YOUR ASSIGNMENT: Reproduce the line with "Task: Open the Source Control view" and everything after it in the listing below, exactly, both ends included. No pictures.

THE INPUT:
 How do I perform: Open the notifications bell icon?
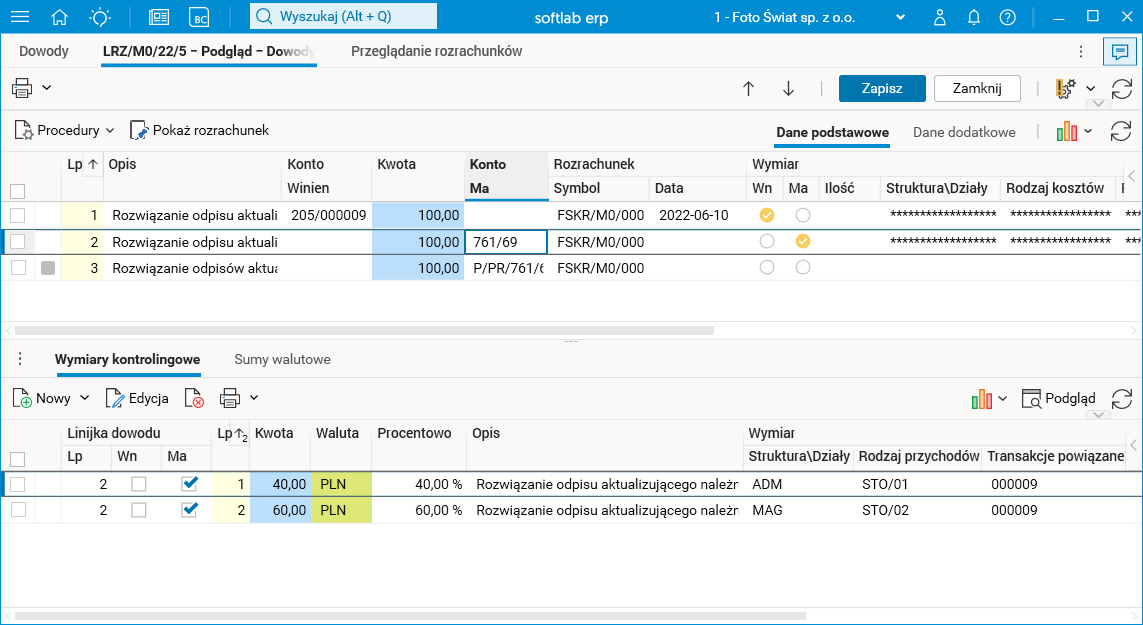tap(973, 17)
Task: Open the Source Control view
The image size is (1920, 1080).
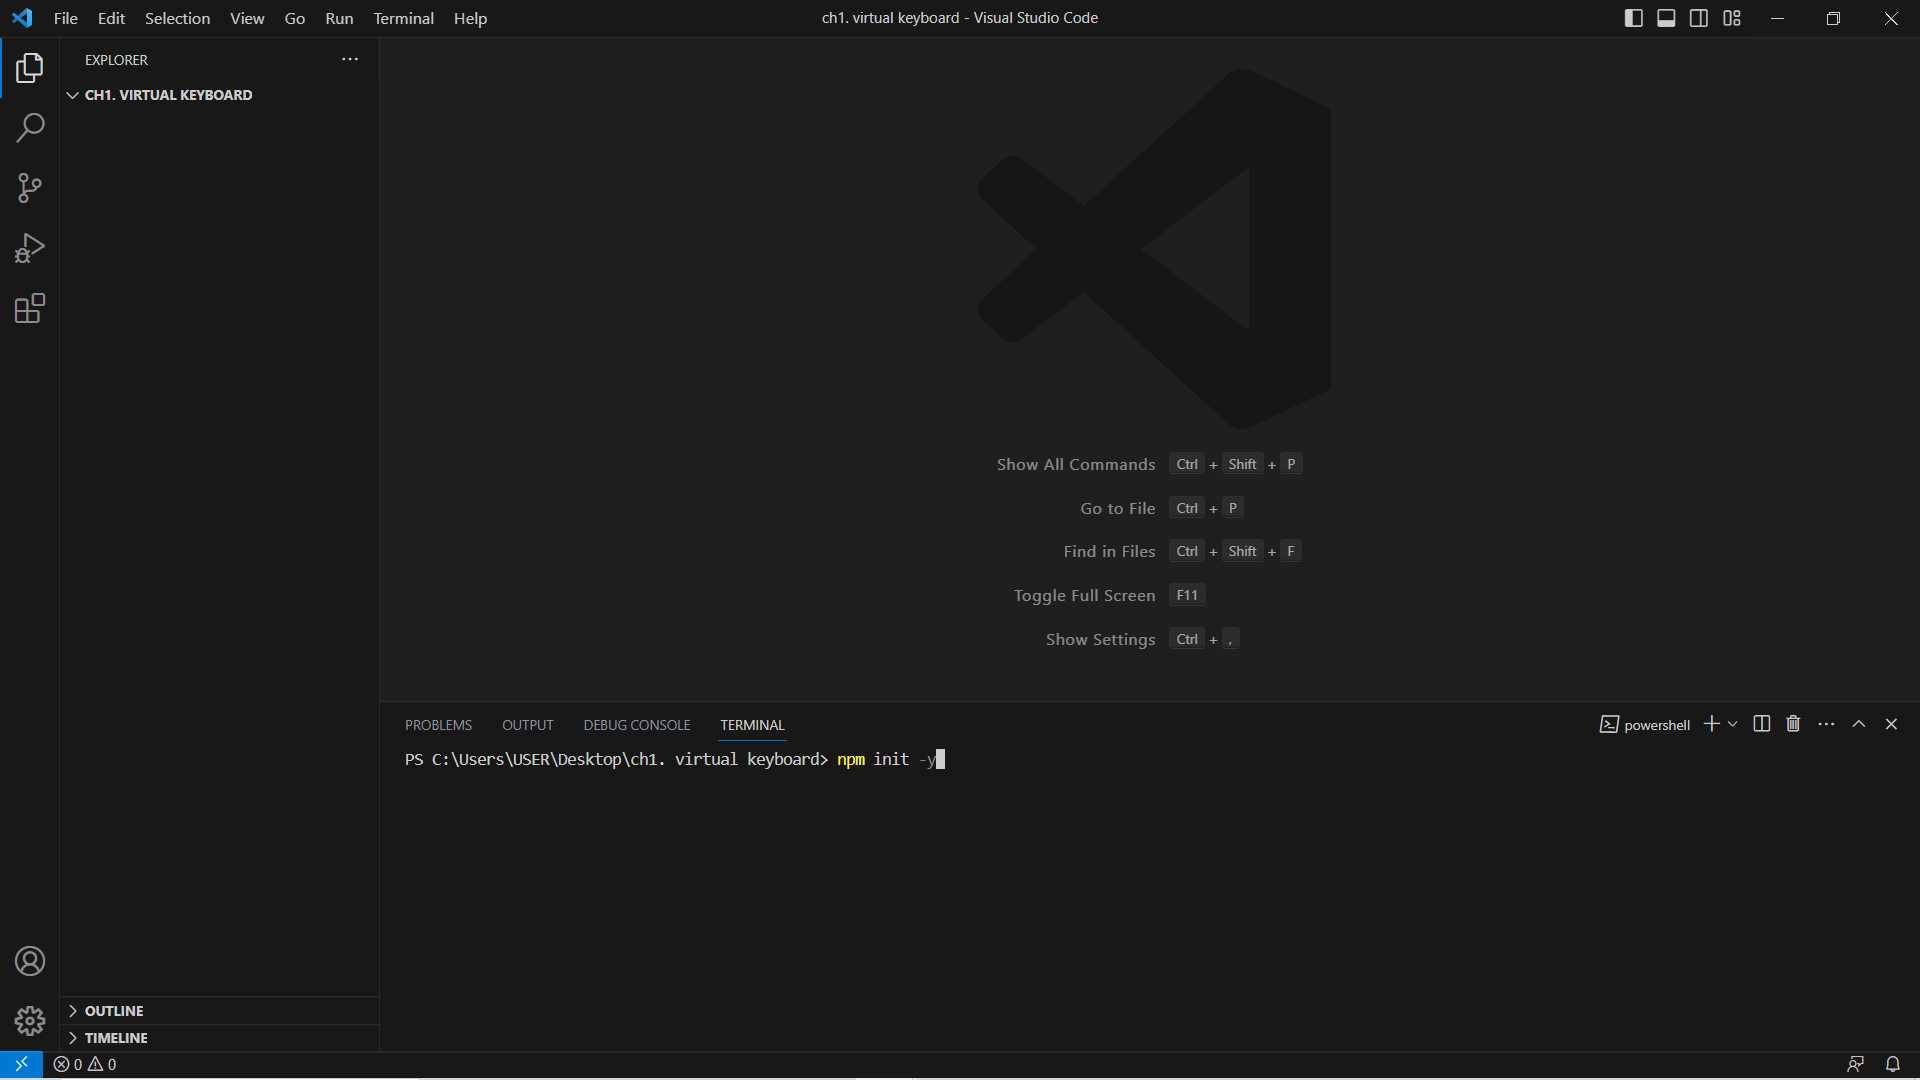Action: pos(30,188)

ANSWER BELOW:
Task: Open the Source Control view
The image size is (1920, 1080).
Action: pos(30,188)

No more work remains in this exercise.